Mediating Parenting Matters
While mediation is compulsory for parenting matters, it might not always be appropriate in certain situations. If mediation is not appropriate you will be required to get an exemption certificate from a family dispute resolution practitioner before you can apply to the Court for a parenting order.
Before family dispute resolution can commence, an assessment will be made to see whether family dispute resolution is suitable for your situation. It might be suitable:
- If Someone’s safety is at risk, for example where domestic violence or child abuse is involved.
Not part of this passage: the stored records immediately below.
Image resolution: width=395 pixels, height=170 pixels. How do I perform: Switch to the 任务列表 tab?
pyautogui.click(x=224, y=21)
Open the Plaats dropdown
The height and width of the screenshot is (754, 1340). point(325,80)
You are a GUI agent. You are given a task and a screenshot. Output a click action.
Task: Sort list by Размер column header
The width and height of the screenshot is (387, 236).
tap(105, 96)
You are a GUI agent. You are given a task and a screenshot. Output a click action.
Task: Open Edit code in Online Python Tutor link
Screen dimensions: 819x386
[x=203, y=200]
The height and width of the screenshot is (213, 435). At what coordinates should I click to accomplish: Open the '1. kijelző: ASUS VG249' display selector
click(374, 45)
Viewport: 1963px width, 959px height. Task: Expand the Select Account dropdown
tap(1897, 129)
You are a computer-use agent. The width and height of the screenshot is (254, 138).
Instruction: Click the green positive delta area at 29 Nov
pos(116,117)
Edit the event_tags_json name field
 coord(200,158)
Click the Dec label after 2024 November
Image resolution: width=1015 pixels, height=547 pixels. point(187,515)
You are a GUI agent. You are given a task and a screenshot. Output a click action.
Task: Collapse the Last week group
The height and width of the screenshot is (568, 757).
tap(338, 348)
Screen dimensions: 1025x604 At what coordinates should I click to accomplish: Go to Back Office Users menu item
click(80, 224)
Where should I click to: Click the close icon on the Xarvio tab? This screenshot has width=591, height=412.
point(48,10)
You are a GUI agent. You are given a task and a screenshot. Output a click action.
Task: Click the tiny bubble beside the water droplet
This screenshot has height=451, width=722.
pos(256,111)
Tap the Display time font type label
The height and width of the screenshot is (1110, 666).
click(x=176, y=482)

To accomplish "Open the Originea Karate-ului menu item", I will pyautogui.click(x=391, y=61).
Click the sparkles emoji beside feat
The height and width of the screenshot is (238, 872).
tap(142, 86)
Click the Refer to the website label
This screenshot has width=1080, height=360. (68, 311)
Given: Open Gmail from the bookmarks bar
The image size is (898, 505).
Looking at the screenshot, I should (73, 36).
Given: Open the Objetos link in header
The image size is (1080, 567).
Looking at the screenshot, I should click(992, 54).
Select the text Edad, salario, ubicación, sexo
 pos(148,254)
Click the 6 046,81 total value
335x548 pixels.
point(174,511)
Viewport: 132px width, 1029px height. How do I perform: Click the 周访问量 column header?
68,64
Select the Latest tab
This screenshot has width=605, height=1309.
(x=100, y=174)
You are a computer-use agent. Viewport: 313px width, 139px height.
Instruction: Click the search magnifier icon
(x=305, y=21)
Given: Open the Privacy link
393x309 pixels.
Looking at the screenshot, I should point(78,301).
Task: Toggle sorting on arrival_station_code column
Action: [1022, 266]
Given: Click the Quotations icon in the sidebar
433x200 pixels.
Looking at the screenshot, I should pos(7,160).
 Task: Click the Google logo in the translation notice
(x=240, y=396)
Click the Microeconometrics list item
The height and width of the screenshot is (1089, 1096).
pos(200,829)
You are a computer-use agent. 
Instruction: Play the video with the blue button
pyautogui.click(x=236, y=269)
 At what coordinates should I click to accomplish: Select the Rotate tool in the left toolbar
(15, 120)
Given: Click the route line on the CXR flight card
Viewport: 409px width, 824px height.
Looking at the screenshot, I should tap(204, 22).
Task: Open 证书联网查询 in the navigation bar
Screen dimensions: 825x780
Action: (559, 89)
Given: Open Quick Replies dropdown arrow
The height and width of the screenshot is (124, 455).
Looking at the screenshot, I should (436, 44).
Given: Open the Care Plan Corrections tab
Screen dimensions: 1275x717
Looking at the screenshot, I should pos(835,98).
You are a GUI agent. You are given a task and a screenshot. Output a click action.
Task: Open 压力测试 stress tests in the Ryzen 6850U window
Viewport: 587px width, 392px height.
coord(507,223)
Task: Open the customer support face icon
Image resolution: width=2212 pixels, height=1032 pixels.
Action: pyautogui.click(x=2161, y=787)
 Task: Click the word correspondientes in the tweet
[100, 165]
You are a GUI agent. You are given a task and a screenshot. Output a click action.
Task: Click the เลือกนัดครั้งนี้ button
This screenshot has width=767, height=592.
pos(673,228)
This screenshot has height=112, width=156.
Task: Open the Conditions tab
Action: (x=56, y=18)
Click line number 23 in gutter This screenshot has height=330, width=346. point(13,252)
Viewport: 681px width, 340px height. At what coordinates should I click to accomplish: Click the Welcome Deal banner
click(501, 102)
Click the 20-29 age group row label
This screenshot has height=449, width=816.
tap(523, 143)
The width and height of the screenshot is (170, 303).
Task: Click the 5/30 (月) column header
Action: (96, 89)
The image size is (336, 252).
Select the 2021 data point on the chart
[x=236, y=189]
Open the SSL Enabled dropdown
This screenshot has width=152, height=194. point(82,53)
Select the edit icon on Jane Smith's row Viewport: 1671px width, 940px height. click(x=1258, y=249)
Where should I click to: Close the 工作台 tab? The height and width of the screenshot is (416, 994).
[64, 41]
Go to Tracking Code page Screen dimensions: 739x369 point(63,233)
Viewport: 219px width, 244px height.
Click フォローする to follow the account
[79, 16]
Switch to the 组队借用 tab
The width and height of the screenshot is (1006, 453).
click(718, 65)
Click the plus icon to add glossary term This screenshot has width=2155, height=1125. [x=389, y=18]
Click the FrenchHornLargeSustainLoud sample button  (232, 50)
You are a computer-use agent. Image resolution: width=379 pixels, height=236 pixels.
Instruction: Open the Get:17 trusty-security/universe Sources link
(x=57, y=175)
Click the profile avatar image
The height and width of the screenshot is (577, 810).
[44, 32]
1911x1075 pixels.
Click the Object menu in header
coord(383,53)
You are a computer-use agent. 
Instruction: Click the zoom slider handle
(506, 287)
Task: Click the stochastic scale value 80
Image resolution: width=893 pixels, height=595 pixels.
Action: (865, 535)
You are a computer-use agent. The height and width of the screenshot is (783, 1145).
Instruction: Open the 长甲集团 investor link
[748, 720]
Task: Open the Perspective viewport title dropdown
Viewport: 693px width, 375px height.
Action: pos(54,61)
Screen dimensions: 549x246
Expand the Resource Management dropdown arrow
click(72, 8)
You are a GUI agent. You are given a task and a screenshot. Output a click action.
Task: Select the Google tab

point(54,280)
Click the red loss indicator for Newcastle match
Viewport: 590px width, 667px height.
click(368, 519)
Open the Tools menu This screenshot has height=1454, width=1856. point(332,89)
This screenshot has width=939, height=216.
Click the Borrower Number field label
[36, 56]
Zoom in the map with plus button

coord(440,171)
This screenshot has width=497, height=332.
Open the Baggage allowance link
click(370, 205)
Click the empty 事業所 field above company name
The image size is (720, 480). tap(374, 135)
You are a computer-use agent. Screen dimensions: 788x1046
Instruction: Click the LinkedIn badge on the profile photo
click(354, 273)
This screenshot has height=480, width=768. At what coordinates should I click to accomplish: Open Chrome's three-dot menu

If you have evidence of the violence or abuse you can ask the mediator for an exemption certificate.
- You don’t know where your ex is and cannot contact them.
- The case is urgent, for example, location (finding) and recovery (returning) of children orders,
- Your mediator thinks mediation will not be suitable for you.
- There is an intervention order which prevents you from having any contact with the other person with a ‘no exception’ clause.
Mediating Property Matters
While mediation is not compulsory for property matters, the Court encourages mediation and can order conciliation for matters with a small property pool.
In some cases, mediation might not be appropriate if:
- If one person does not agree to attend (unless court ordered)
- Your dispute is about financial issues and you or your partner is bankrupt.
- The case is urgent, for example, assets may be sold, lost or destroyed.
It may also not be appropriate in high conflict or cases where family violence is an issue. However, in most cases, special preparations can be made to make sure the mediation takes place in a safe setting. This includes, placing people in a separate room, or the session can be over the telephone.
Conclusion – When mediation is not appropriate
Whether or not mediation is suitable really depends on your own unique situation and it’s best to discuss it with an experienced family lawyer.